# Have you use "Cricut Create" for heat transfer paper?



## pelon1904 (Aug 10, 2010)

I'm new into the heat transfer business and I'm also on a budget, wanted to know if it was a good idea to use a cricut for cutting heat transfers thanks in advance.


----------



## Nick Horvath (Feb 26, 2010)

If you mean cutting heat applied vinyl, yes it will. You just need to cut the vinyl to fit your sheet size.


----------



## gmcj2011 (Jun 25, 2011)

We would also appreciate info on using the Cricut Create.... on inkjet transfer paper... We want to design our own images and cut them. We're very new to this and probably don't use the correct words...sorry... thanks!!


----------



## sandyj (Jan 18, 2011)

I'm afraid you will not be able to make your own designs with a Cricut Creat - it is designed to work only with cricut cartridges and will not work with any software.
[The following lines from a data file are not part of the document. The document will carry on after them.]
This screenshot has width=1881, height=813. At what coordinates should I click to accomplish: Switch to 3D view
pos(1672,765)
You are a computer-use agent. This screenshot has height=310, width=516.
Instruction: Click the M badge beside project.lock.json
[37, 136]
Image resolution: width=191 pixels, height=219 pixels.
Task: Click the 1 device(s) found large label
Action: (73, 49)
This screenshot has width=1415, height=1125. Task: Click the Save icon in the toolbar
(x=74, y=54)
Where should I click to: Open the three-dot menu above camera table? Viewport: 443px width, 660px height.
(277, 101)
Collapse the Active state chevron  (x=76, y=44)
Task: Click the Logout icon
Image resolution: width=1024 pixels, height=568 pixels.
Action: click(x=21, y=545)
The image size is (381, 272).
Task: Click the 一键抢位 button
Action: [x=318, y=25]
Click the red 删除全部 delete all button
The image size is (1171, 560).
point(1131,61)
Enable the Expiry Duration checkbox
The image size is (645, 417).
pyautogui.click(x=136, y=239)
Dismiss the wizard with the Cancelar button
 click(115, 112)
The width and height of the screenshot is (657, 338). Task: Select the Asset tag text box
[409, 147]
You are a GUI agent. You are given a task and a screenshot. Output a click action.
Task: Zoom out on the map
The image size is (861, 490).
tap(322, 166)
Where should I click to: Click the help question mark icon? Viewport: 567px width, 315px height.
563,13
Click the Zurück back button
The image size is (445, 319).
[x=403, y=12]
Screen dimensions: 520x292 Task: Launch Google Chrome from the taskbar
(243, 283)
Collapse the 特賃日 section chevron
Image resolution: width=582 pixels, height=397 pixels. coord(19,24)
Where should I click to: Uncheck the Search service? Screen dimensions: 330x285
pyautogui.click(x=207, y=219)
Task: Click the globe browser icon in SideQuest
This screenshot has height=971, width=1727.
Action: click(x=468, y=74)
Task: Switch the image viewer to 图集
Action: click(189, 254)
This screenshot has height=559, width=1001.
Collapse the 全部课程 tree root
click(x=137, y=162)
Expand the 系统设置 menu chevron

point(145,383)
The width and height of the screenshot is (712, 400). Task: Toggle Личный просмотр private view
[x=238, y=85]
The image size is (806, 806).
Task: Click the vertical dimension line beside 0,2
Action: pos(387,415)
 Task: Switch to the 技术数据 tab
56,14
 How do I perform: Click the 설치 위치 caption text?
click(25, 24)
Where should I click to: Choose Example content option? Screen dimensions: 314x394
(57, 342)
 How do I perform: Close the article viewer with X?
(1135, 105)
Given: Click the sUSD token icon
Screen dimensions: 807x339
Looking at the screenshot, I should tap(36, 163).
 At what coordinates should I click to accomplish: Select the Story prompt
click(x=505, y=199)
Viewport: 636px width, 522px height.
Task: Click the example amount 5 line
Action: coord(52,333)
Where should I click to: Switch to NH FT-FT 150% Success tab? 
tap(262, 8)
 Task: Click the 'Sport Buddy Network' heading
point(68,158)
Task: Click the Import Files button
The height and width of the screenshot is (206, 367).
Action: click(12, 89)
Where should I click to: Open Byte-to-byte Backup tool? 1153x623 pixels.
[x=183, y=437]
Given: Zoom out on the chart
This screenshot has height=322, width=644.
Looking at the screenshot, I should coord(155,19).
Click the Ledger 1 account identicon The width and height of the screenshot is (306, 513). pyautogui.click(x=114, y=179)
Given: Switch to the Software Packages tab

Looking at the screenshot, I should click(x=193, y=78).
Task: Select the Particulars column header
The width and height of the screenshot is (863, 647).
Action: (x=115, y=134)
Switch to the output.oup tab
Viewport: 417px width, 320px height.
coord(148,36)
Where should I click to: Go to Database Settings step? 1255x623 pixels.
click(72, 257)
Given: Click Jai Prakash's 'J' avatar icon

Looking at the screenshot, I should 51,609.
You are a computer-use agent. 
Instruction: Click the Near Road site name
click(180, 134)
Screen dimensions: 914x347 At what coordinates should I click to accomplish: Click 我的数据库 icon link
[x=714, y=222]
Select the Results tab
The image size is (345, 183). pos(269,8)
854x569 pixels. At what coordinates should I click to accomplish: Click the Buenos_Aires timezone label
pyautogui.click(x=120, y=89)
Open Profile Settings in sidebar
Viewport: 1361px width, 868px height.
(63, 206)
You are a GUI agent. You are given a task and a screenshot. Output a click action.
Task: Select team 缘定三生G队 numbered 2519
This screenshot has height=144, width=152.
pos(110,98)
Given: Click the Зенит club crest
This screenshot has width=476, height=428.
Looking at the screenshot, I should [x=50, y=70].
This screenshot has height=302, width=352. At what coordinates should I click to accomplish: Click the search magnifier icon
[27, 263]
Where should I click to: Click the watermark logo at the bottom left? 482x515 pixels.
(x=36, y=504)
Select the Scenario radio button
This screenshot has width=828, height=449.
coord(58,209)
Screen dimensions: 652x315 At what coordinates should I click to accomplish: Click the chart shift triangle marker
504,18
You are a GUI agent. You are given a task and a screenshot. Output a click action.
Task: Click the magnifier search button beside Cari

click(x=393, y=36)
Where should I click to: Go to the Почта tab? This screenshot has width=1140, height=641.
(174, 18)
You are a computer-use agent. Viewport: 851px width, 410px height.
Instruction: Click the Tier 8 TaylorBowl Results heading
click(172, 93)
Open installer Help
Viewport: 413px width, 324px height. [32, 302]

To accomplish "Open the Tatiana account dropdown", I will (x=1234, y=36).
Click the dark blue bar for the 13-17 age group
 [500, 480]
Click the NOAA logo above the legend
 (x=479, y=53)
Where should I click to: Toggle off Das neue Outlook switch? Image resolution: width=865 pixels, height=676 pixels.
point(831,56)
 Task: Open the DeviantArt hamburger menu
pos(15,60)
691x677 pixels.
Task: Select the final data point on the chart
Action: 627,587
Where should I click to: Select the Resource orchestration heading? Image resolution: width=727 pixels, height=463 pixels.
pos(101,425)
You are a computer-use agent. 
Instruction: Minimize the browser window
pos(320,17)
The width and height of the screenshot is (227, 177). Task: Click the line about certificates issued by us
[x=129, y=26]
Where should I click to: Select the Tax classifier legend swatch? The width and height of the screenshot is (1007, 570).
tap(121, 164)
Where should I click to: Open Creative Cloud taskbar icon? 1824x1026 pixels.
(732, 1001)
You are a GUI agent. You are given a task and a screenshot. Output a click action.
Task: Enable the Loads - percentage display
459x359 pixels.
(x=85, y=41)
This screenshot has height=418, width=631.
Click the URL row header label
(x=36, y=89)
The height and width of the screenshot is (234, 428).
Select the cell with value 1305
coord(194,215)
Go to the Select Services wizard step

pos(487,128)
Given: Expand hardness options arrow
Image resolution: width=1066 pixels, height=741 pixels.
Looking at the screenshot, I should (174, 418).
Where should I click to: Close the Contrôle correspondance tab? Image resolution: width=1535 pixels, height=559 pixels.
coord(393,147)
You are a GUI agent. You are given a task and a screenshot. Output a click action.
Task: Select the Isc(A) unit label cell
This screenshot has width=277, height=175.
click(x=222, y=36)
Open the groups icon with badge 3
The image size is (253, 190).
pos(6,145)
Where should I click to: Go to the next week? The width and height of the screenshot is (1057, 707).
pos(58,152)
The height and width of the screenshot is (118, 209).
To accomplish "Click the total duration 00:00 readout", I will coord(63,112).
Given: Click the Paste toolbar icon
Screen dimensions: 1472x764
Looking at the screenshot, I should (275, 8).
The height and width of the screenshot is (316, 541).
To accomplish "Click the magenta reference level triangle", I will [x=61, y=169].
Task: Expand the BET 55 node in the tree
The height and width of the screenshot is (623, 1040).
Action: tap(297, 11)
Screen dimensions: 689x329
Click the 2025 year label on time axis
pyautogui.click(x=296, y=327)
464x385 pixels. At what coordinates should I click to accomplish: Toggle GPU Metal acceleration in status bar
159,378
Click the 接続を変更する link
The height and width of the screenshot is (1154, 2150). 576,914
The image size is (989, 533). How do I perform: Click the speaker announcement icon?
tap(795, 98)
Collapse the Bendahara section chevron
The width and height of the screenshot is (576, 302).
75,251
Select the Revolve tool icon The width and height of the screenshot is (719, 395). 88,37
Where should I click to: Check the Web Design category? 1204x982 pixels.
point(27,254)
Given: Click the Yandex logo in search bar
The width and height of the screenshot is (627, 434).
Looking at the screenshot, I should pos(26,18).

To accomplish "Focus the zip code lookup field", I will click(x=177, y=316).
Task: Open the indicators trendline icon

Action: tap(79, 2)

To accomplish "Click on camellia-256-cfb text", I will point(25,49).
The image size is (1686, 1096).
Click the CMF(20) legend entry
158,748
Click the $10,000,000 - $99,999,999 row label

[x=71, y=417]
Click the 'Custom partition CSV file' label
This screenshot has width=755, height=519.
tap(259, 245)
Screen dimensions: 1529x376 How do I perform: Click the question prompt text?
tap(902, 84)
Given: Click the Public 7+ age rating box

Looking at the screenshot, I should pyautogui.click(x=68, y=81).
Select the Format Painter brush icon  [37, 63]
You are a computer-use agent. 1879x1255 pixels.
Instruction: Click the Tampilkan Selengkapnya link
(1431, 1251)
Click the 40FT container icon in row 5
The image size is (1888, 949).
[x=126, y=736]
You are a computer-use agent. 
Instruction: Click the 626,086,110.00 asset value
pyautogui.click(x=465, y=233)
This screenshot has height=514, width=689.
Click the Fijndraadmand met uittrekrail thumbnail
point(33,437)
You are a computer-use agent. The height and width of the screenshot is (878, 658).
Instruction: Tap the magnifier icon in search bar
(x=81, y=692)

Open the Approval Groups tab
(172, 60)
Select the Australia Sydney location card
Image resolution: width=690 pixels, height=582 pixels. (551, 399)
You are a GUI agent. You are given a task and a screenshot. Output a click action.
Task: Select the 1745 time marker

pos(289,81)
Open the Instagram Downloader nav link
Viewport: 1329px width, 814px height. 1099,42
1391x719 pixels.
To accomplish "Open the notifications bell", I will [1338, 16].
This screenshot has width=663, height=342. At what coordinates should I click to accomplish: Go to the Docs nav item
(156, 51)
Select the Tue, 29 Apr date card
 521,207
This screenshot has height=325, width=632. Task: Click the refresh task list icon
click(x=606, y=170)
Unlike the Cricut Expression, it prints and cuts all in one operation, but it does not work all that well. If you read the cricut forums, you will see all the problems that users are having. Many of the people who have it wish they hadn't bought it at all.

If you want to do print and cut (print the transfers then cut around the outside of the design) and don't want to spend a lot on a machine, you might look into the new zing that is due to release the end of this month. It does not print itself like the create, but does contour cut accurately and easily (or so the videos show) and at a reasonable price ($399). You can do a search on this forum or go to the forum at make-the-cut.com, as that is the software that will be shipping with it.


----------



## gmcj2011 (Jun 25, 2011)

I'm so glad we didn't buy the cricut machine we were looking at. We want to make our own designs (I know most of the ready made designs are not legal to use and we're being very careful not to do that)... and cut them... I'll investigate the site you mention. Thanks very much!


----------